Repeat exactly, and only, the lines from the one containing "Shipping (721, 344)" through the last line of the data below.

Start of Task inputs

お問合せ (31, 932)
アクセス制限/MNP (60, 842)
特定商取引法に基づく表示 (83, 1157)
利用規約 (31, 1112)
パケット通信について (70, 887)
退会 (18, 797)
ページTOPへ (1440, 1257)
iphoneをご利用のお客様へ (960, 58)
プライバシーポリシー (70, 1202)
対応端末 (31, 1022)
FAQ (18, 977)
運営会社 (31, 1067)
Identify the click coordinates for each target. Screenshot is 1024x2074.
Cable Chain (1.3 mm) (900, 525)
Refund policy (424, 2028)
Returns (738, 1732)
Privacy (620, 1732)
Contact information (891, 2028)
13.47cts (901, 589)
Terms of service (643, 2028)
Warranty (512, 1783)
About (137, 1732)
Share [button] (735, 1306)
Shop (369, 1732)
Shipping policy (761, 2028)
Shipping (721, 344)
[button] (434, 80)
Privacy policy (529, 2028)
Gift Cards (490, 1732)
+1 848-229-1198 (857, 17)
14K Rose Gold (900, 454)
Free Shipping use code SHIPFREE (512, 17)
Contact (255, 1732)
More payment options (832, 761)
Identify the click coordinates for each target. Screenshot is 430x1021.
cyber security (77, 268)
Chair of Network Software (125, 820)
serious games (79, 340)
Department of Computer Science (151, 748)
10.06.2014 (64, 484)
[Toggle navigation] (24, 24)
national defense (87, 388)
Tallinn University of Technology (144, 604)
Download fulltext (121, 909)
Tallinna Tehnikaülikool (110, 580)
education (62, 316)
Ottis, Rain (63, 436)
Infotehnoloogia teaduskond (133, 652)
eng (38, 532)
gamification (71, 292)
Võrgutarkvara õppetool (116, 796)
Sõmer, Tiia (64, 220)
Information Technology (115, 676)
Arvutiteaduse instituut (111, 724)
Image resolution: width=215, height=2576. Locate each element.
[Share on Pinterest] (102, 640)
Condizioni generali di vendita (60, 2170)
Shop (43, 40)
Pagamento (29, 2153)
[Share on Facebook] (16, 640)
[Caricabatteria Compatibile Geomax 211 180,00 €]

End of Task inputs

## Response
Shipping (721, 344)
[button] (434, 80)
Privacy policy (529, 2028)
Gift Cards (490, 1732)
+1 848-229-1198 (857, 17)
14K Rose Gold (900, 454)
Free Shipping use code SHIPFREE (512, 17)
Contact (255, 1732)
More payment options (832, 761)
Identify the click coordinates for each target. Screenshot is 430x1021.
cyber security (77, 268)
Chair of Network Software (125, 820)
serious games (79, 340)
Department of Computer Science (151, 748)
10.06.2014 (64, 484)
[Toggle navigation] (24, 24)
national defense (87, 388)
Tallinn University of Technology (144, 604)
Download fulltext (121, 909)
Tallinna Tehnikaülikool (110, 580)
education (62, 316)
Ottis, Rain (63, 436)
Infotehnoloogia teaduskond (133, 652)
eng (38, 532)
gamification (71, 292)
Võrgutarkvara õppetool (116, 796)
Sõmer, Tiia (64, 220)
Information Technology (115, 676)
Arvutiteaduse instituut (111, 724)
Image resolution: width=215, height=2576. Locate each element.
[Share on Pinterest] (102, 640)
Condizioni generali di vendita (60, 2170)
Shop (43, 40)
Pagamento (29, 2153)
[Share on Facebook] (16, 640)
[Caricabatteria Compatibile Geomax 211 180,00 €]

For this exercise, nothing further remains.